A lucrative little appetizing mollusk has recently been making headlines – the Atlantic sea scallop. It is always inspiring for those of us in the seafood industry to see a fishery flourish, particularly one with such a delicious product. The Atlantic sea scallop is a shining example of how a devastated commercial fishery can rebound dramatically with full-force. Through cooperative management strategies and the collaboration of all stakeholders involved, the sea scallops now hold the title of the richest fishery in the nation.

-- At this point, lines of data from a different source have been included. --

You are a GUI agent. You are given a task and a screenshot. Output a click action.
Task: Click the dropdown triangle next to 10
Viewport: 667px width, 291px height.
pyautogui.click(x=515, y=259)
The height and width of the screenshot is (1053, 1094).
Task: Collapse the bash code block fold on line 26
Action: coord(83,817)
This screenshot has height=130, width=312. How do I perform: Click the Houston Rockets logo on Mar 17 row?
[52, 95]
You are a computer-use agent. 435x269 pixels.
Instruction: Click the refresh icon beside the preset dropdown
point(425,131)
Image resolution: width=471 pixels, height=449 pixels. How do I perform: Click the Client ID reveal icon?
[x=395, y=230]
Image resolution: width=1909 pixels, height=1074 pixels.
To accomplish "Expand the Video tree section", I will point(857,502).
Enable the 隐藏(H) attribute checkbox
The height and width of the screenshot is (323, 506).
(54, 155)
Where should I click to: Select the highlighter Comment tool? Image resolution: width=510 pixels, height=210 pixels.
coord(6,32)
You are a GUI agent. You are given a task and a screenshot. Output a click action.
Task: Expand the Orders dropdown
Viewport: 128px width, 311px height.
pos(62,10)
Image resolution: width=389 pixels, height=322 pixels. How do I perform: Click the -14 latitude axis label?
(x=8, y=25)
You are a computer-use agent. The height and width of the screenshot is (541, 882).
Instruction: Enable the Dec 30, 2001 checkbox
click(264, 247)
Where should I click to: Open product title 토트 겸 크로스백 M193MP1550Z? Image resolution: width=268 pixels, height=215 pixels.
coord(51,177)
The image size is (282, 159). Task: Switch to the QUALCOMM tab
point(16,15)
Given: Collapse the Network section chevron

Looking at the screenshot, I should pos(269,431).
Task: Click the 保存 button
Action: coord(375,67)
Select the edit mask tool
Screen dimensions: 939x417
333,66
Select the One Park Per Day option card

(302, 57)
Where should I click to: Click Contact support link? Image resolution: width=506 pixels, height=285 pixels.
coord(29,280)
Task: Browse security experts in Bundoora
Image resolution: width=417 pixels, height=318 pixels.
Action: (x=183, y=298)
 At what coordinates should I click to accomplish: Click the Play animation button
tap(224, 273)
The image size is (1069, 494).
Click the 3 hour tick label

The opulent sea scallops were nearly wiped out 20 years ago, yet now they are now a sustainable $1 billion industry. It is a success story that can be cheered for by fishermen and environmentalists, two parties that so often are at odds when it comes to fisheries’ management. The east coast sea scallop fishery was just recently awarded a certification by the Marine Stewardship Council (MSC) as a sustainable, well-managed fishery.
A history of cooperative management strategies
The early 1990s marked the collapse of the sea scallop industry along the east coast of the United States. The population had reached a record low and fishing was at a record high, a truly terrible combination that equals over-exploitation. Today, the fishery is at record highs for population numbers, landings, and prices. Several factors led to this remarkable recovery, but it can mostly be attributed to the cooperation and collaboration between fishermen, scientists, fishery managers and environmentalists.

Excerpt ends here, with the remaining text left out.